Poi il racconto del medico si riempie di commozione: “In uno di questi trasferimenti una signora tra i sopravvissuti ha appreso che il marito e la figlia non erano tra le persone tratte in salvo. Questo è stato per me il momento più toccante. Assistere alla sua disperazione è stato come prendere maggiore consapevolezza dell’entità della tragedia e accettare che ci fossero persone che non ce l’avevano fatta”.

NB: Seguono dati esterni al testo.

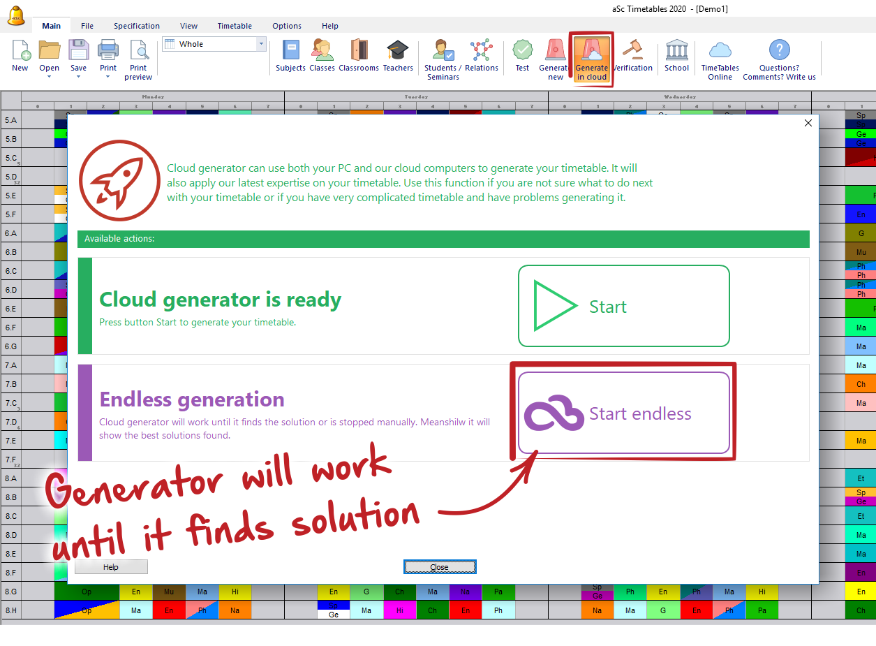Run the timetable Test icon

pos(522,51)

Alla fine i superstiti della Bayesian sono 15. Al momento sono cinque i morti ritrovati a bordo dell’imbarcazione. Ma a quanto pare, anche gli altri due dispersi, sarebbero stati individuati all’interno dello scavo dagli speleosub dei vigili del fuoco. Una tragedia di cui si parlerà per tanto tempo, per i morti, per le personalità che c’erano a bordo, per la dinamica strana dell’affondamento, ma anche per la straordinaria solidarietà e per il cuore della comunità di Santa Flavia, che si è messa a disposizione con grande cuore per facilitare le ricerche. Pescatori, volontari, istituzioni, vigili del fuoco, protezione civile, semplici cittadini, medici, infermieri, vigili urbani, etc etc: un’enorme macchina, organizzata e instancabile, che merita un encomio speciale.